With Nussmeier, you have a QB whose strengths are Daniels’ weaknesses. The biggest issue with Jayden Daniels is that he isn’t particularly accurate. Now, he throws a CATCHABLE ball, but not an accurate one. There’s nuance there, but generally, an accurate ball is one that a receiver doesn’t have to significantly adjust his path for; slowing down, reaching down, diving, and stuff like that. This starts to hurt you, especially, when throwing downfield, and when windows get tight more broadly. When LSU gets man coverage, they like to target go balls on the sideline, and they like to target slot fades. They have the receivers for it, Malik Nabers cooked guys vertically on those routes all year (probably had like 5 touchdowns and 500 yards left on the field), but LSU had trouble punishing teams for playing man because Daniels had issues placing those balls. A lot of plays that should have been long TDs fell incomplete this season because the receiver had to adjust too much, allowing the defender back in the play. Nussmeier throws an ACCURATE ball, especially vertically. With Daniels, there’s a good chance this ball is a touch underthrown, and the slowed momentum of the receiver’s adjustment would allow the DB to break it up. Or it’d simply be overthrown, off to the side, etc. This ball, on the favorite shot play of 2019 LSU and the Cincinnati Bengals, 989 (2 go routes and a middle-read route), is dropped perfectly in the bucket. With Nussmeier, teams playing tight coverage on LSU would be opening themselves to kill shots in ways they aren’t with 5, which would be HUGE for the offense on the whole in both overall output and in changing how they are defended.
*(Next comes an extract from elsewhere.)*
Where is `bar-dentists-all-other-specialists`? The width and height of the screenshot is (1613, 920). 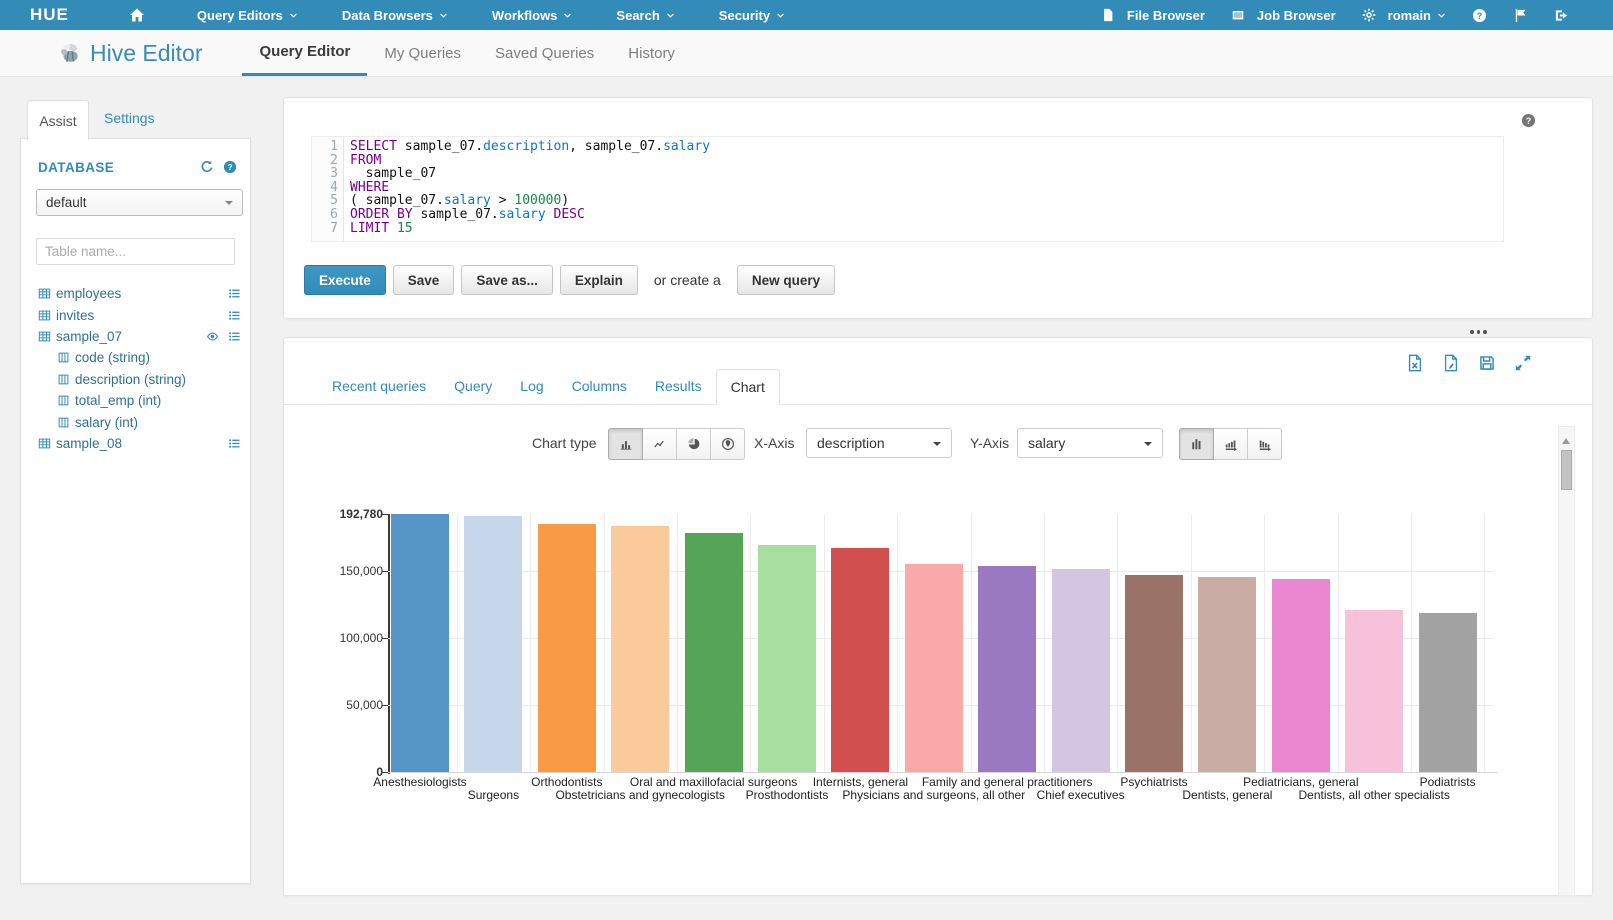
bar-dentists-all-other-specialists is located at coordinates (1374, 690).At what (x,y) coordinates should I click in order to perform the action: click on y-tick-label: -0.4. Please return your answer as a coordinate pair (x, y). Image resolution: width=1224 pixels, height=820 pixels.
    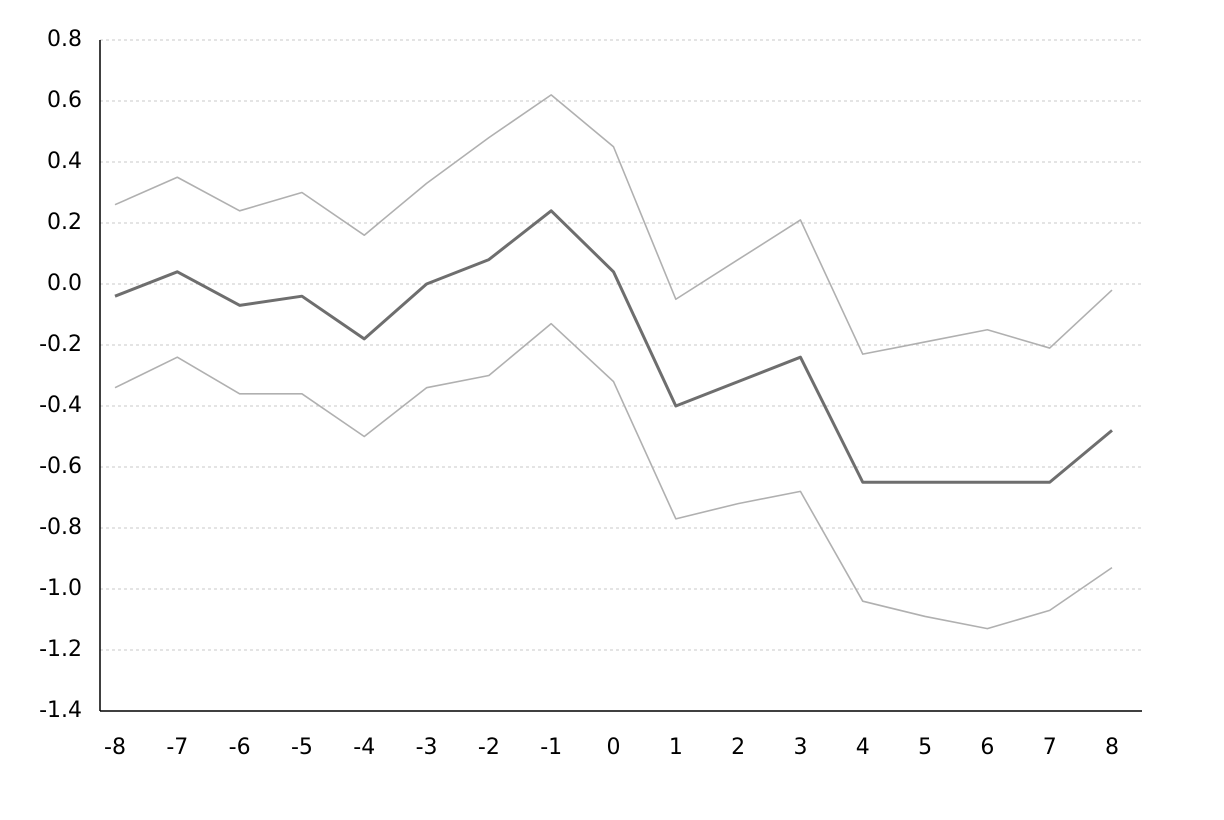
    Looking at the image, I should click on (60, 406).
Additionally, arm talent (a function of strength, accuracy, touch, and off-platform ability) like this changes the calculus of what is “open.” The high-end accuracy here, rolling to the off-side, away from pressure, and hitting a 7 route on the move against tight man coverage, is awfully hard to account for as a defense. When you can place the ball like this, especially off-platform, there’s not a lot that isn’t “open” to you. Daniels doesn’t have the accuracy or arm-talent to do things like this reliably.
By adjusting, in your favor, what is and is not “open,” arm talent can even bail you out of a misread from time to time, which Nussmeier is...prone to. With the underneath defender undercutting this route on the sideline and the deep-half player squeezing it vertically, this isn’t particularly open. Not caring about things like that, Nussmeier rips it right over and past the underneath defender and keeps it to the outside, away from the defender over the top. Nobody’s particularly “open,” but LSU converts anyway because Nussmeier can will people open. When you need to find a more open receiver, you’ll have to work deeper into the progression more often, which places more pressure on the play-caller to get into the perfect call to get the primary wide open so he won’t have to do that.
I’ll certainly have more to say and write about this topic in the offseason, but we exit the season with a really good problem. I won’t begrudge you for favoring Daniels, I won’t begrudge you for favoring Nussmeier, it’s all about what you value in a good QB. My only real frustration is that you can’t combine the two and create Josh Allen.